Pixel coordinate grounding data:
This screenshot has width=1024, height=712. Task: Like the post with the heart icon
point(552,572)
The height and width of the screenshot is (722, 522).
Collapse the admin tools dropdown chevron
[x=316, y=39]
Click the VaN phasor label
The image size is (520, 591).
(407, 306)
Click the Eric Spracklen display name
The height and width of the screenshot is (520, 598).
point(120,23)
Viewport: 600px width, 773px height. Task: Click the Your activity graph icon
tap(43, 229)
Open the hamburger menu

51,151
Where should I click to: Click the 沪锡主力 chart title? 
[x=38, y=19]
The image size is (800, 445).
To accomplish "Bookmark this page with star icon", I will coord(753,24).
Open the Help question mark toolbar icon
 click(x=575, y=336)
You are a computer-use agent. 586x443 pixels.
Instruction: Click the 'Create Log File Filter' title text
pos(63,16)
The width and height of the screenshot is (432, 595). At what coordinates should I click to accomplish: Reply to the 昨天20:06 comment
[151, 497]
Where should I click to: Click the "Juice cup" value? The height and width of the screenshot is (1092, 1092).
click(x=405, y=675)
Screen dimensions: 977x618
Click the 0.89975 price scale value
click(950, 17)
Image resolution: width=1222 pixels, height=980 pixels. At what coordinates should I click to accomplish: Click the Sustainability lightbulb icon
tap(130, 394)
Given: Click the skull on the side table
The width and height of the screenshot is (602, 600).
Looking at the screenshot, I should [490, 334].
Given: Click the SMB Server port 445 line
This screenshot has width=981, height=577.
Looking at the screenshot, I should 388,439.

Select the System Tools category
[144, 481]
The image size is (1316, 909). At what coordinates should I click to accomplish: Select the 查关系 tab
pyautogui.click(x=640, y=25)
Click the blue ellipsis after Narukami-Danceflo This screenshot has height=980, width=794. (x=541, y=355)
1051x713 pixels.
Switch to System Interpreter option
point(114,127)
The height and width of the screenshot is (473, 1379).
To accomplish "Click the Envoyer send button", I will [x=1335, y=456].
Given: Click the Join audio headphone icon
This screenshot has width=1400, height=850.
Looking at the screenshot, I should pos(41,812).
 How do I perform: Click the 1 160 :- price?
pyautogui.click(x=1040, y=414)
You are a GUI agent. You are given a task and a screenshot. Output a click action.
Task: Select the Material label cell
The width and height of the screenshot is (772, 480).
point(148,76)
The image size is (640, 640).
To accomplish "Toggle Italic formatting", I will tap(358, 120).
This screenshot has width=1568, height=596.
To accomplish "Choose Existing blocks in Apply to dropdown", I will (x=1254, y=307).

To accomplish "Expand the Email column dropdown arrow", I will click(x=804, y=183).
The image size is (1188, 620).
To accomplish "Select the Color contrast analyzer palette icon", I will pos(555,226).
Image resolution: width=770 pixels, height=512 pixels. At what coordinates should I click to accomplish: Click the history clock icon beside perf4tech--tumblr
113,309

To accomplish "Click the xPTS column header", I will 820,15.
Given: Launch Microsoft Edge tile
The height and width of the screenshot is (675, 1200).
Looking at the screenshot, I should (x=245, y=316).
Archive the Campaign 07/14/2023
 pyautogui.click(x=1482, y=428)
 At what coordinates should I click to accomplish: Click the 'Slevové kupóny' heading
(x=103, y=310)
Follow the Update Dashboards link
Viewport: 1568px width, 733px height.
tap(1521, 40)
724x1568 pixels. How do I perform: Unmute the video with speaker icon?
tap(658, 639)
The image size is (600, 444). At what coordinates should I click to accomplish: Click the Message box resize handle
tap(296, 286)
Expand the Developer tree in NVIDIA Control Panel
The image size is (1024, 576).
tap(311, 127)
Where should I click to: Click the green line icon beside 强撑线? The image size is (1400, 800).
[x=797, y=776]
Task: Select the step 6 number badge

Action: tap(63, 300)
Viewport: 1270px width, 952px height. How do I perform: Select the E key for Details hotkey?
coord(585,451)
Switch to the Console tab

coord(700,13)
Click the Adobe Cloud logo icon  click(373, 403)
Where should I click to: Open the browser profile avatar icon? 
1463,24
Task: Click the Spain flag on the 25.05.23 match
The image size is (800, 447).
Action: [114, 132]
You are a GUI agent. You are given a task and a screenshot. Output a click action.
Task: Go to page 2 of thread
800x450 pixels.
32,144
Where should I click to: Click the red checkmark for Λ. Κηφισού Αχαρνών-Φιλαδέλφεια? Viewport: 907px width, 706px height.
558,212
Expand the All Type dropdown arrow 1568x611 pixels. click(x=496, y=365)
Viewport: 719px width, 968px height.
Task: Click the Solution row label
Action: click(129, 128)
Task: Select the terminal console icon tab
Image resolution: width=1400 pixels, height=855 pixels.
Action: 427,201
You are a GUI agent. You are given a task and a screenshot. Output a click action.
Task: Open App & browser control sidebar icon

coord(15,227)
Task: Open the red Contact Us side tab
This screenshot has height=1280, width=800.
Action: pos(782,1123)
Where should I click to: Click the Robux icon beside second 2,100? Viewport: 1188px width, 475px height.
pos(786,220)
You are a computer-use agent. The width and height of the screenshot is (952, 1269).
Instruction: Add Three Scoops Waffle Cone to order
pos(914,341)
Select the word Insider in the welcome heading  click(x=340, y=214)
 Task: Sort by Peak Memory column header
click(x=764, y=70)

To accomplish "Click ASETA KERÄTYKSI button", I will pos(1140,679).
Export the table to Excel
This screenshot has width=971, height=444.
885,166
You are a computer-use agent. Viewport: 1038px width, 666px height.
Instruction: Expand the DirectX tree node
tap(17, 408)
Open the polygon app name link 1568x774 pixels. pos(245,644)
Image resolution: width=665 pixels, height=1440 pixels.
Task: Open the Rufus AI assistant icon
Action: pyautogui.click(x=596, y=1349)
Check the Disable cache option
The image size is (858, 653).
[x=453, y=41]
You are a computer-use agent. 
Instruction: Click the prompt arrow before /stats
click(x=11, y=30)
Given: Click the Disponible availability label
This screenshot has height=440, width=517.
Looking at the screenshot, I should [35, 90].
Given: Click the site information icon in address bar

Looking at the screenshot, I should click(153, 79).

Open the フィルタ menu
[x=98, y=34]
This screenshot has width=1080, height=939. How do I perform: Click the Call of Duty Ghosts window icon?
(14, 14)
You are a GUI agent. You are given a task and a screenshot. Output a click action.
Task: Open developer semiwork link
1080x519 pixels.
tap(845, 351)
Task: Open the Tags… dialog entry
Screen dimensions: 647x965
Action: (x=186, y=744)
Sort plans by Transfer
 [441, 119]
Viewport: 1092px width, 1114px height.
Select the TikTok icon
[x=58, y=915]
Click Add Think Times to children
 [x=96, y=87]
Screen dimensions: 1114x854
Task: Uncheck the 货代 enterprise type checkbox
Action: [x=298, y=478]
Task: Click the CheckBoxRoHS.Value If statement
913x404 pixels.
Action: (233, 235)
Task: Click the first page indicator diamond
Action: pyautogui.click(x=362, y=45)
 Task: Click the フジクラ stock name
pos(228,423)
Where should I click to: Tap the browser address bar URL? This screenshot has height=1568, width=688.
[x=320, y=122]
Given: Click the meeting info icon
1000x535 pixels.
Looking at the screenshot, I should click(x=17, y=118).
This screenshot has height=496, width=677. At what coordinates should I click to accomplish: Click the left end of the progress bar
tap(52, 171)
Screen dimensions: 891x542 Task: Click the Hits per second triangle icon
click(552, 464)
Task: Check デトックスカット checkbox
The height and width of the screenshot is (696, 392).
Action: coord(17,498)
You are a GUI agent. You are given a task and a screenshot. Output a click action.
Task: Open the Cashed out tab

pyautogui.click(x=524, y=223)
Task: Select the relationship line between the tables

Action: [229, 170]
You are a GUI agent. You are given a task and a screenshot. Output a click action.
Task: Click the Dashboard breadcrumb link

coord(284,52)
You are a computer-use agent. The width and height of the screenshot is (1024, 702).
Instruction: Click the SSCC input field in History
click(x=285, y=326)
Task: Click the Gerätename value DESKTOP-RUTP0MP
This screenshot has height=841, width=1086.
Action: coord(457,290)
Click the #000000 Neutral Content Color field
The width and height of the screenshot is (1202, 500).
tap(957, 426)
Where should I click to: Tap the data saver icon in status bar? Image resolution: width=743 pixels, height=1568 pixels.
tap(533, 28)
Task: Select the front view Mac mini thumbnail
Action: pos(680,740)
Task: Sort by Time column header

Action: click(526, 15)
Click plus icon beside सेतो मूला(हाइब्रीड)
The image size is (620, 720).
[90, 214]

#### EXERCISE PROMPT:
Which of the lines above include the string "Color"? Pick them out and copy them.

#### TASK ANSWER:
To accomplish "Select the Color contrast analyzer palette icon", I will pos(555,226).
Click the #000000 Neutral Content Color field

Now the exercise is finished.